_DIRECTIONS FOR THIS TASK:_ Go through the listing below and list every line with "agent".

◇ ◇ ◇ ◇

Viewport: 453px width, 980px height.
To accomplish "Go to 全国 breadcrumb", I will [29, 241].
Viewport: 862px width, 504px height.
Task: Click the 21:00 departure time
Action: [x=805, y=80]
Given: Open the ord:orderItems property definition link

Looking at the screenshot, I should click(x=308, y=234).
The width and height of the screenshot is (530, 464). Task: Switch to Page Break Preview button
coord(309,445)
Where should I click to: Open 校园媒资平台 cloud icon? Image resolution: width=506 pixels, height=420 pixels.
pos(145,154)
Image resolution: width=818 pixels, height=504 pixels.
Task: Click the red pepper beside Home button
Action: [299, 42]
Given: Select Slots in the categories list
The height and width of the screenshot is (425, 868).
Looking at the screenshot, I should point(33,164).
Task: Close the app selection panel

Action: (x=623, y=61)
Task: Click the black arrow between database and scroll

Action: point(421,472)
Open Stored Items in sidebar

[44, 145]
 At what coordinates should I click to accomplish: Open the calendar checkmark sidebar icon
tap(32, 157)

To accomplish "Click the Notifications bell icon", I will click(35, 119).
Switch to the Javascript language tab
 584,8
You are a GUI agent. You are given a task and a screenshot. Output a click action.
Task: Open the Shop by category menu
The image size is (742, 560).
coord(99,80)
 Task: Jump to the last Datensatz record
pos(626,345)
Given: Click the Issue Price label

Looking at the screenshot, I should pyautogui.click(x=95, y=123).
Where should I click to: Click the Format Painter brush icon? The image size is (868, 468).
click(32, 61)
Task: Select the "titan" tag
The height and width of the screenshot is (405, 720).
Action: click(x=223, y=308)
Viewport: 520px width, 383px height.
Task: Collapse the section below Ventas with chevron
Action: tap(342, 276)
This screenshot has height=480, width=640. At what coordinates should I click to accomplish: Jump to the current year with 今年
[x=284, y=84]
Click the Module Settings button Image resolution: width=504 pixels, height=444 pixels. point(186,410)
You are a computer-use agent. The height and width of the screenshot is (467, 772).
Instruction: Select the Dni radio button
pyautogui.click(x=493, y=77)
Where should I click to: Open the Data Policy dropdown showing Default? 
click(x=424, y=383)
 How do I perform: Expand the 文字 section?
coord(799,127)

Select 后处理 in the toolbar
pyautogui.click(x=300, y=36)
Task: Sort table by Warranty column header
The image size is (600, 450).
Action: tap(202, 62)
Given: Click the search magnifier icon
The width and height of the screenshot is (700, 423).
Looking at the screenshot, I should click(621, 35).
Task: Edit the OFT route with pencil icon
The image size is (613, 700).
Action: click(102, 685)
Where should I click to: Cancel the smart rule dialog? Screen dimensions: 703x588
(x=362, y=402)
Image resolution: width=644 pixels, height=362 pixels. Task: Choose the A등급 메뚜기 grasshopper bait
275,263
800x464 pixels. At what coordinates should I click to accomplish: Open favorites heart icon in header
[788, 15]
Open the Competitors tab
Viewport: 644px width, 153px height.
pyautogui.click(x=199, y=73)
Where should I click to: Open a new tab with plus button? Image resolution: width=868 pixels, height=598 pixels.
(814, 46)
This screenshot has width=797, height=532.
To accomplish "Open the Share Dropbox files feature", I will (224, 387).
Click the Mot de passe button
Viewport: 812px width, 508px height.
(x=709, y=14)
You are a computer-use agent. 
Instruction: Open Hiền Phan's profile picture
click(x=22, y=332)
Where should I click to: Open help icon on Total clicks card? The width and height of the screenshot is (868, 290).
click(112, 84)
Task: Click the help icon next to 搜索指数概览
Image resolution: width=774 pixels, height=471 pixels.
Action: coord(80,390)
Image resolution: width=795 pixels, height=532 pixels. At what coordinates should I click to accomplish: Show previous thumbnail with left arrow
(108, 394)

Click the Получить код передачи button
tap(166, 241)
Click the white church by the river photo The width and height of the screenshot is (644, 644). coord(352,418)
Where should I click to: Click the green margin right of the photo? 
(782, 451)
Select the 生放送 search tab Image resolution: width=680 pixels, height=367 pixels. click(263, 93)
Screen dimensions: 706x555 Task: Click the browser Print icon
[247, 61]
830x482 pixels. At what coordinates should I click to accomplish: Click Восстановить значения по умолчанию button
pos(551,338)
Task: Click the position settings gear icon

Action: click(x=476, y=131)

◇ ◇ ◇ ◇

_PROBLEM SOLUTION:_
You are a GUI agent. You are given a task and a screenshot. Output a click action.
You are a computer-use agent. The height and width of the screenshot is (467, 772).
You are a computer-use agent. 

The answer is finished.